Vanunu conseguiu introduzir uma câmera em Machon 2 e tirou mais de 60 fotos. Após analisá-las, cientistas nucleares consultados pelo jornal concluíram que Israel já ocupava o sexto lugar no mundo em termos de arsenal nuclear, atrás dos EUA, URSS, Reino Unido, França e China.
Origens do programa nuclear israelense
O programa nuclear israelense teve início na década de 1950, sob a liderança do primeiro-ministro David Ben-Gurion, que buscava neutralizar a vantagem militar dos países árabes, segundo a FAS. Shimon Peres, o futuro primeiro-ministro, foi encarregado de liderar o projeto.
Em 1957, Israel obteve da França um reator de pesquisa e tecnologia para separar plutônio e, no ano seguinte, iniciou a construção do Centro de Pesquisa Nuclear de Negev. Em 1959, adquiriu 20 toneladas de água pesada da Noruega, que é usada para refrigerar reatores que podem ser usados para construir bombas alimentadas por plutônio.
Estima-se que, em 1965, a construção da usina de reprocessamento químico tenha sido concluída e, no ano seguinte, Israel iniciou a produção de plutônio. Embora não se saiba ao certo quando Israel adquiriu sua primeira arma nuclear, alguns relatos sugerem que o país pode ter montado dispositivos rudimentares durante a crise de 1967, que levou à Guerra dos Seis Dias, iniciada com um ataque aéreo surpresa contra o Egito.

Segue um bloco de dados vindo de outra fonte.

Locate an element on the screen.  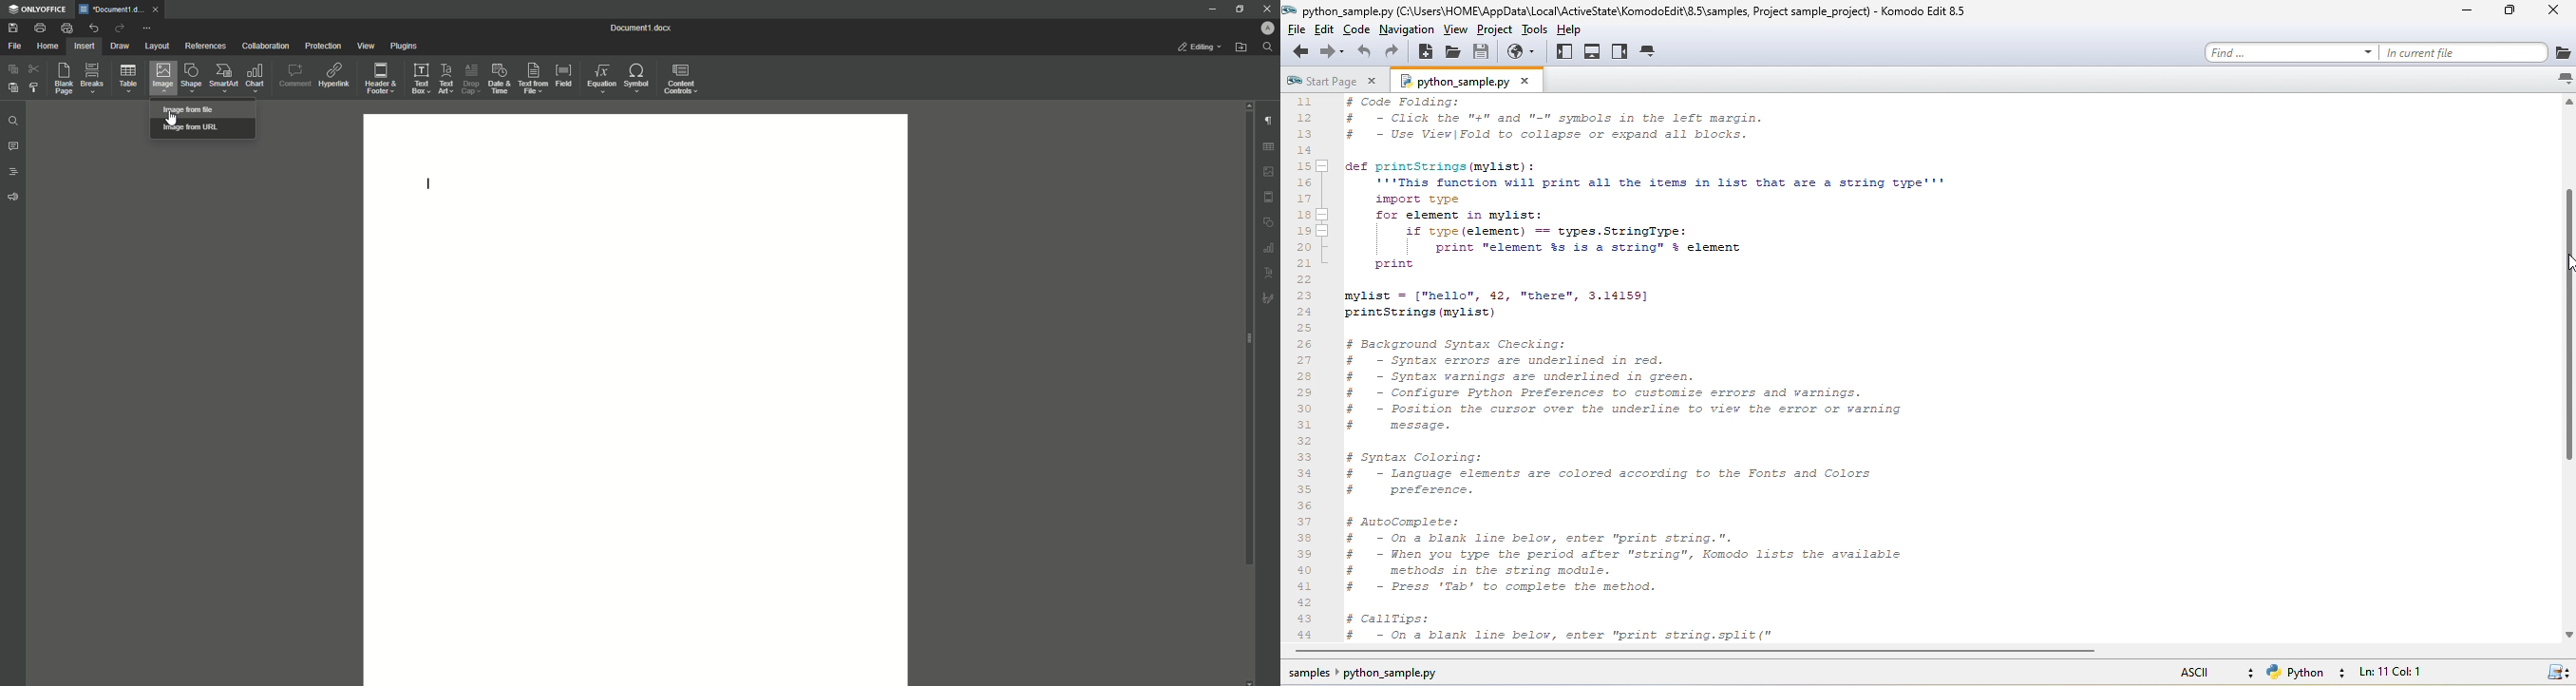
Scroll bar is located at coordinates (1248, 339).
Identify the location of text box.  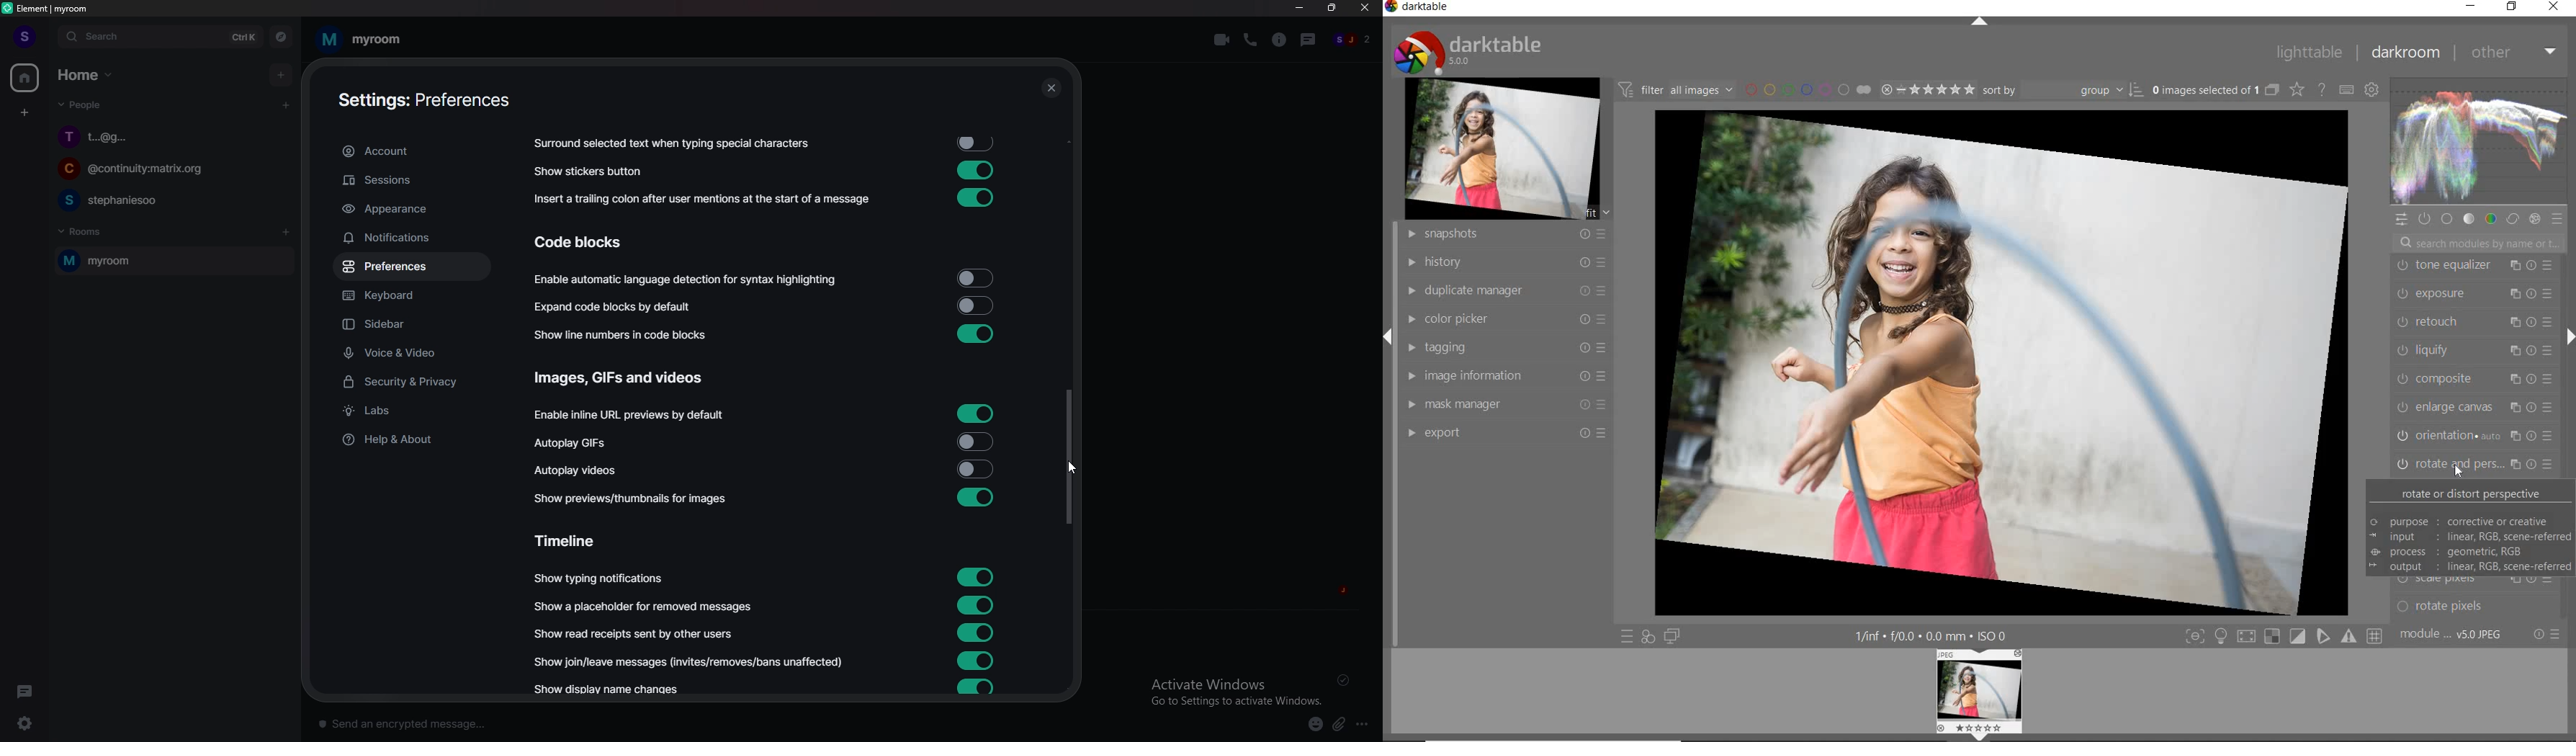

Washington prefere "distanciar-se"
No início de 1968, a CIA determinou que Israel já havia começado a desenvolver armas nucleares, com base em uma conversa informal entre o diretor do Escritório de Ciência e Tecnologia da agência, Carl Duckett, e Edward Teller, um físico conhecido como o "pai da bomba de hidrogênio". Teller explicou que, de acordo com seus contatos com cientistas e especialistas em defesa israelenses, o país tinha capacidade técnica para desenvolver armas nucleares.
A desclassificação de documentos governamentais sensíveis demonstra que, pelo menos até 1975, o governo dos EUA "estava convencido de que Israel possuía armas nucleares", segundo o CST.
Washington então tentou "distanciar-se" do programa nuclear israelense e demonstrou sua "clara disposição de fazer vista grossa frente à proliferação israelense", o que representa "um padrão duplo que minou enormemente sua própria credibilidade na crítica aos esforços nucleares de outros países do Oriente Médio", denunciam especialistas do FAS.